▶ [PROBLEM TO WORK ON]: Read the entries below and pull out each line with the string "category".

** MATERIALS PROVIDED follows **

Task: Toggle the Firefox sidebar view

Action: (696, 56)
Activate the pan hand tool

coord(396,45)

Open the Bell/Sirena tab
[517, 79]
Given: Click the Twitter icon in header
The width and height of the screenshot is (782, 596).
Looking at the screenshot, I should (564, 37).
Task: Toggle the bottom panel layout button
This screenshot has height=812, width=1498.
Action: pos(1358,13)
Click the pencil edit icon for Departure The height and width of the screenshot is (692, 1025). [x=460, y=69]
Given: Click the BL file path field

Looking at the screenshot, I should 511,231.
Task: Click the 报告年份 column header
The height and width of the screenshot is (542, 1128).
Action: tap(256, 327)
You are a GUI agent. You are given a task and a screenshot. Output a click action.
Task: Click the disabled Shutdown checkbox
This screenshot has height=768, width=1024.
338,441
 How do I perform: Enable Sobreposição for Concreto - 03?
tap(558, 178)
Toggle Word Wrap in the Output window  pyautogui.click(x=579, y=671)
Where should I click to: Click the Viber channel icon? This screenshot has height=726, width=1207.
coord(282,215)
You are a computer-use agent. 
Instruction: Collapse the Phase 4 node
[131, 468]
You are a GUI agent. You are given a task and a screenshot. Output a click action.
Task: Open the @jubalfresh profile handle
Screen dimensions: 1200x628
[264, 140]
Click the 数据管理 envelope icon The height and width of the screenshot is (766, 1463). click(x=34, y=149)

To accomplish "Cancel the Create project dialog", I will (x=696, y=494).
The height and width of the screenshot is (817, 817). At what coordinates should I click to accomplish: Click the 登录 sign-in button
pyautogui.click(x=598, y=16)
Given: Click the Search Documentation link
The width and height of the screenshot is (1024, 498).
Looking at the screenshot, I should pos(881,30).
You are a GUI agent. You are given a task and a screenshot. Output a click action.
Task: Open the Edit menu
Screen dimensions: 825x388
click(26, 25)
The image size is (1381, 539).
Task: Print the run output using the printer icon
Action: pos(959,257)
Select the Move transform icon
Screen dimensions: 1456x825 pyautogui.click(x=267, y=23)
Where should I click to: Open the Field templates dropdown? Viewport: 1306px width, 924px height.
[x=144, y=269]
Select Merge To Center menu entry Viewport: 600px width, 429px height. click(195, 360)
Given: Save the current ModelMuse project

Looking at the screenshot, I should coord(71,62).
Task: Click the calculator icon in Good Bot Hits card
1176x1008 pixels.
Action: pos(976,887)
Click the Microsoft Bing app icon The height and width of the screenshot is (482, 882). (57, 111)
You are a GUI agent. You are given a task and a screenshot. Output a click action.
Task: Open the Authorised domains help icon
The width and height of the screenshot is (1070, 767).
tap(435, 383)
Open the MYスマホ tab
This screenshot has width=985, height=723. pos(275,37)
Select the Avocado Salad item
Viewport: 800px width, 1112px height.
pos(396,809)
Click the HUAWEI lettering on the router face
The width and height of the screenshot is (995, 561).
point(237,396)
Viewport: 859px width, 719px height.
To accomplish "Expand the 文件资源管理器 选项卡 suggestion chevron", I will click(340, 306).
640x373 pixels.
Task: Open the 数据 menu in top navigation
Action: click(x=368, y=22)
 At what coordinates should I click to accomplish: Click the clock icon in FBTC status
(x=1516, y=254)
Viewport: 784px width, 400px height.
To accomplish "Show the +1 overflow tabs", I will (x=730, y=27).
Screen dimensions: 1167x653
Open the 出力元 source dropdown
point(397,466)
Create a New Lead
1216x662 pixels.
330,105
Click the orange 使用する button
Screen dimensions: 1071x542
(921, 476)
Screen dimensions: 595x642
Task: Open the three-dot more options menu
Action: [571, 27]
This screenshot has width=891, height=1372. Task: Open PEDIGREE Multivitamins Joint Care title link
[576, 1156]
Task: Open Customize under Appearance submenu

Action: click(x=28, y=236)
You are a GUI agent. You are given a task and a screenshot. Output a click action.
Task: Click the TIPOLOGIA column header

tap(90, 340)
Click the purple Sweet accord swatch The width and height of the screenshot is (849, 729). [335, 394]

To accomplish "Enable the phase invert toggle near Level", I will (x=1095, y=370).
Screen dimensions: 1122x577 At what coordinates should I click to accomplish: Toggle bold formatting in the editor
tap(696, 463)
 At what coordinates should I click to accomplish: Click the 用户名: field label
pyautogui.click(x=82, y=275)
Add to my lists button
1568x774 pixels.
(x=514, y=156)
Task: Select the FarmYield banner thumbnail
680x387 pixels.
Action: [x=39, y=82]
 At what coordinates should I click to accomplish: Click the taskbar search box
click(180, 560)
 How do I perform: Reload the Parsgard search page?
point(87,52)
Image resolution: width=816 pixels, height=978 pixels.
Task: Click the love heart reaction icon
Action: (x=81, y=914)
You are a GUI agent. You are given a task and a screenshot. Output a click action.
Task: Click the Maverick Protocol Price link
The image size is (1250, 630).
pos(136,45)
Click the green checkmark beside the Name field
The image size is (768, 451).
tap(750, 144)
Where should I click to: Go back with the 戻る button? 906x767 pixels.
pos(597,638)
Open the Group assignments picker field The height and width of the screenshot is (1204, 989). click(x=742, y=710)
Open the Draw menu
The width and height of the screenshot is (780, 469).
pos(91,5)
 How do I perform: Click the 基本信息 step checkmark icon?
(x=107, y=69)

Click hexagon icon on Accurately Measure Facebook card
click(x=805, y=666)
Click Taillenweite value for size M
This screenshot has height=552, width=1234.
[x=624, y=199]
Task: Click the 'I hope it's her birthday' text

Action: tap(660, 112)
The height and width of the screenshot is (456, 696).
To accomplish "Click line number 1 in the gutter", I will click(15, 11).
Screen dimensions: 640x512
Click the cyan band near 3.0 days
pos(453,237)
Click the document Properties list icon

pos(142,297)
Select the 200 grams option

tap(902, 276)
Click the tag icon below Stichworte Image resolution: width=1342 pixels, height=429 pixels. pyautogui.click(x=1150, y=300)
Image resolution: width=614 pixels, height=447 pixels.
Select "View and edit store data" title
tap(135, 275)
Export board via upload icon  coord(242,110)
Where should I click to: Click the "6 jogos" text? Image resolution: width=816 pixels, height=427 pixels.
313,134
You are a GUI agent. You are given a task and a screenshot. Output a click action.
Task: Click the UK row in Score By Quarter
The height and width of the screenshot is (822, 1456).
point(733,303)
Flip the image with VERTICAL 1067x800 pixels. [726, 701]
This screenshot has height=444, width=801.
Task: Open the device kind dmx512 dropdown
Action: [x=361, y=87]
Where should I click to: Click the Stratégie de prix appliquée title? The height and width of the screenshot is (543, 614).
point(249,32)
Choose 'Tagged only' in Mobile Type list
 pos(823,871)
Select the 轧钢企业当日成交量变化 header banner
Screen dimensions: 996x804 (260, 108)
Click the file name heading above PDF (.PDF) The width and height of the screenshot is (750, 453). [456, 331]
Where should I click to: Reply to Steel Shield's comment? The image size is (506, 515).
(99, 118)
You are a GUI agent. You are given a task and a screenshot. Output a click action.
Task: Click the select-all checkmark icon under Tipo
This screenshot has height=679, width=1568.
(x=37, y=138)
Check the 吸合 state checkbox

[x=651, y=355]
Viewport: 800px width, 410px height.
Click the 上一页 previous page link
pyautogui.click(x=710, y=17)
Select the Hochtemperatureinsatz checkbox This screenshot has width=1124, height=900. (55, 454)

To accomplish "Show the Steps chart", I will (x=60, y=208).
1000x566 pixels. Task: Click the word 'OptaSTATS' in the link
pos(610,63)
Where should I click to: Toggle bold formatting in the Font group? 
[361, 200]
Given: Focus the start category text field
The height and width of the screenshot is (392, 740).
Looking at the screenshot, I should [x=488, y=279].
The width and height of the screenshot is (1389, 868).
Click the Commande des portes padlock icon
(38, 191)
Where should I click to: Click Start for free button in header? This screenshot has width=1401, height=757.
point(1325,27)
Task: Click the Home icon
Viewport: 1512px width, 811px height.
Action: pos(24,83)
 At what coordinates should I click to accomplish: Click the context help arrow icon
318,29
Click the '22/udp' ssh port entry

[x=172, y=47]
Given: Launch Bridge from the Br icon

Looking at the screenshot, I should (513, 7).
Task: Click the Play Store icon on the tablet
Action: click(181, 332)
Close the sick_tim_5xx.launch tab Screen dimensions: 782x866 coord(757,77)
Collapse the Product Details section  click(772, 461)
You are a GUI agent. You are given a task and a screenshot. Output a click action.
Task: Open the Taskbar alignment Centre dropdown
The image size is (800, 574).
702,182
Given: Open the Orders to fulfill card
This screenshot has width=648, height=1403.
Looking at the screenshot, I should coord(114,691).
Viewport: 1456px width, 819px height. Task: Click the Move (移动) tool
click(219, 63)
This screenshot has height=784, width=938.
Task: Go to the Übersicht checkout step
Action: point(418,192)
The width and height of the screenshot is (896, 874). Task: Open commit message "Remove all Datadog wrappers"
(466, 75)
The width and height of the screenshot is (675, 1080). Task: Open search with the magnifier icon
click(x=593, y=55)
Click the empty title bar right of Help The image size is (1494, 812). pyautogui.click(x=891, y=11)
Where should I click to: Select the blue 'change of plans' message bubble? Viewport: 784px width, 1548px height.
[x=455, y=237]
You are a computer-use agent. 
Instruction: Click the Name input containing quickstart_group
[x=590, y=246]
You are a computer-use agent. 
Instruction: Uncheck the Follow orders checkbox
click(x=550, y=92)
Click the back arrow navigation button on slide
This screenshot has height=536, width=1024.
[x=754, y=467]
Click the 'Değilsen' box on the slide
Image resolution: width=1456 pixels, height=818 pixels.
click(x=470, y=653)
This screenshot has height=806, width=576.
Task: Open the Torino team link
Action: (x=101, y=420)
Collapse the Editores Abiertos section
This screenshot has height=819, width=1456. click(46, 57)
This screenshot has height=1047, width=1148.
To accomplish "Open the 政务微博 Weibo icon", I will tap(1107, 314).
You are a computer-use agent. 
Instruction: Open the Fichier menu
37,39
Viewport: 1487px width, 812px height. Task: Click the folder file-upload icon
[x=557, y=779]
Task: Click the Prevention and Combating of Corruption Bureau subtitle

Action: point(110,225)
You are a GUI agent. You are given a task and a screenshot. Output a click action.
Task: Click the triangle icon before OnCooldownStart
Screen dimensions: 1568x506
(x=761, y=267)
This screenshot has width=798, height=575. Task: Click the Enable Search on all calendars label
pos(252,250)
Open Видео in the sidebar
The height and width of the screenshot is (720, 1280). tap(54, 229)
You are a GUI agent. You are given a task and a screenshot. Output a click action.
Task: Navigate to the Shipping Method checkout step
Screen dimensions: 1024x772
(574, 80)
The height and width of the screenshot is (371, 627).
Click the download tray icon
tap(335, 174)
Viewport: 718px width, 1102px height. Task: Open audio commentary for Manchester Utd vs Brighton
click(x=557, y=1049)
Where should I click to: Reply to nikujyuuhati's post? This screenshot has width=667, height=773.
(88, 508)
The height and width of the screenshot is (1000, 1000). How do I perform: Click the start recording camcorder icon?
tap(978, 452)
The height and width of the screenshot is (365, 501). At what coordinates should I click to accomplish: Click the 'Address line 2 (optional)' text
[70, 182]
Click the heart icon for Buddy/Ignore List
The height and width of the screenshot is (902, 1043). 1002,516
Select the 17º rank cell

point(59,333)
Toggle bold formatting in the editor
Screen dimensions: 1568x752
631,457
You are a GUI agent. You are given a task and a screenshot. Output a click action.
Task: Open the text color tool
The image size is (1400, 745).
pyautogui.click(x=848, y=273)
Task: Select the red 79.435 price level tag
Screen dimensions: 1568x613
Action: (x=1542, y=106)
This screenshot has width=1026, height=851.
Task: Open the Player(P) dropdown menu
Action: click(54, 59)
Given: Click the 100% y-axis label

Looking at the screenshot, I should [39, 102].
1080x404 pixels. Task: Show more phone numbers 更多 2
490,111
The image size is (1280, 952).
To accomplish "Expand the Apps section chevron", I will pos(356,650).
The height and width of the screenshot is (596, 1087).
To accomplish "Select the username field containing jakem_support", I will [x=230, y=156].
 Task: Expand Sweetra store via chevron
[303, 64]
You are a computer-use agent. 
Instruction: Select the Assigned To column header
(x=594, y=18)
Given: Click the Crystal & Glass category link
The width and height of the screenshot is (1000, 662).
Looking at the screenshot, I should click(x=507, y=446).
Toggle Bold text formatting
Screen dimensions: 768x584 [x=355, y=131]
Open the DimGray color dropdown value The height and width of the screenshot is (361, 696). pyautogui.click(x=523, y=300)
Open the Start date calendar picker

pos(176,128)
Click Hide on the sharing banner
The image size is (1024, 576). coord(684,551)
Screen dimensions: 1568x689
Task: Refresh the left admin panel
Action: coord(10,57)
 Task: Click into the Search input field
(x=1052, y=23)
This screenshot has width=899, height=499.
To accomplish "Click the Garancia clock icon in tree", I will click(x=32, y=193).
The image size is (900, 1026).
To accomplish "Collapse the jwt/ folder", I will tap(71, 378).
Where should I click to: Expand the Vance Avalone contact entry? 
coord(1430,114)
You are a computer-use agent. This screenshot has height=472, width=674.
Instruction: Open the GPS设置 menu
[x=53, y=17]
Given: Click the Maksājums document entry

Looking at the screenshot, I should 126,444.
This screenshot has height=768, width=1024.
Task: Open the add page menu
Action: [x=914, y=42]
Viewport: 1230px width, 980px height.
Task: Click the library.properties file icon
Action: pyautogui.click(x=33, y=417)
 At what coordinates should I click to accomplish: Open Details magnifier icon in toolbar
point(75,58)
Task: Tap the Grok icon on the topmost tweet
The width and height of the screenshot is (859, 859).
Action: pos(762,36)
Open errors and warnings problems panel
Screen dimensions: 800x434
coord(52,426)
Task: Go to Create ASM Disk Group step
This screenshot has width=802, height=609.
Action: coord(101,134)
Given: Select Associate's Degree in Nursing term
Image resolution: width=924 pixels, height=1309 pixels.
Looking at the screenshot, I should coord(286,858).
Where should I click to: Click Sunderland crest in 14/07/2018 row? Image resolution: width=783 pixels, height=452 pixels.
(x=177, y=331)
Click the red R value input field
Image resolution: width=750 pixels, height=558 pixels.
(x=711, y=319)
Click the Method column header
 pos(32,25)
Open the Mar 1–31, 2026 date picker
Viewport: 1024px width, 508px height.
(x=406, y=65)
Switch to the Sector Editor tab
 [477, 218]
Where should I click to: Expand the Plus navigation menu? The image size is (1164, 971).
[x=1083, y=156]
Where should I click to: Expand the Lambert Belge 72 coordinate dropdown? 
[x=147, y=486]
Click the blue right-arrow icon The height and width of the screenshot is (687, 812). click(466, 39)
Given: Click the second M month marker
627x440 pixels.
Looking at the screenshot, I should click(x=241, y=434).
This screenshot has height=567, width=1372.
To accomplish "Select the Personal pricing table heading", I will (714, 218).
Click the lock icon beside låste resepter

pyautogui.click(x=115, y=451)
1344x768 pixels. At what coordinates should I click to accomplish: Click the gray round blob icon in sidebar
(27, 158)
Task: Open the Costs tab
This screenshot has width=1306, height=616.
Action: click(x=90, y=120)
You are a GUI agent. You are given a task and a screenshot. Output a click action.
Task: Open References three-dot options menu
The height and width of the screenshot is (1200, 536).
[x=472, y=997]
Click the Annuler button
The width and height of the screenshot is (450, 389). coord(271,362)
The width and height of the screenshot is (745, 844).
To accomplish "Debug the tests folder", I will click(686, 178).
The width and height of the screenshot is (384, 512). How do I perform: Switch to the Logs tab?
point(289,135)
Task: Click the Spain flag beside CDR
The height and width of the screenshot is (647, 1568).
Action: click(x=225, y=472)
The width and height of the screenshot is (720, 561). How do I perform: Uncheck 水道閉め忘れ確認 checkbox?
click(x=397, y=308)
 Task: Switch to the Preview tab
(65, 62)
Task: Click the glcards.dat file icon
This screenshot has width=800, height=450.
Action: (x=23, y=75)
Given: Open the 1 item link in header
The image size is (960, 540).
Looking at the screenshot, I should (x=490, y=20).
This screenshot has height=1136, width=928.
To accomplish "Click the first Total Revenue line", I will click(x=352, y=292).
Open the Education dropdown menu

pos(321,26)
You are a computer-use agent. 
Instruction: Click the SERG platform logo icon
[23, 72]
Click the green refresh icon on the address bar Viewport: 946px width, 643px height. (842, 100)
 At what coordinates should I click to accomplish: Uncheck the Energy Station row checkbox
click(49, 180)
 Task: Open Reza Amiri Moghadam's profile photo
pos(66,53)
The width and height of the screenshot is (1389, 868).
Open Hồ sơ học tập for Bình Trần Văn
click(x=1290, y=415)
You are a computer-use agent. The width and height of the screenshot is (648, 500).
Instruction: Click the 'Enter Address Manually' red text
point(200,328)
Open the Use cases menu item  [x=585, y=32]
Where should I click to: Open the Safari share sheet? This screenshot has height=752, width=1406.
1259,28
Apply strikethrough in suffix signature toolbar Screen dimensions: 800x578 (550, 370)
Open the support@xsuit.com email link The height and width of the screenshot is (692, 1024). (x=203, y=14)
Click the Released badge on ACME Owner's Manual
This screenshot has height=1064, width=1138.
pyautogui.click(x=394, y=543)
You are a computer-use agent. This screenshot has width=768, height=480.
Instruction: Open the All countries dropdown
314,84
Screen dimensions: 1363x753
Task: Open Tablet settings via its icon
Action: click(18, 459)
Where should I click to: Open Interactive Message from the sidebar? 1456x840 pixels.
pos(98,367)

** End of MATERIALS PROVIDED **

▶ [WRITTEN ANSWER]:
Given: Focus the start category text field
Given: Click the Crystal & Glass category link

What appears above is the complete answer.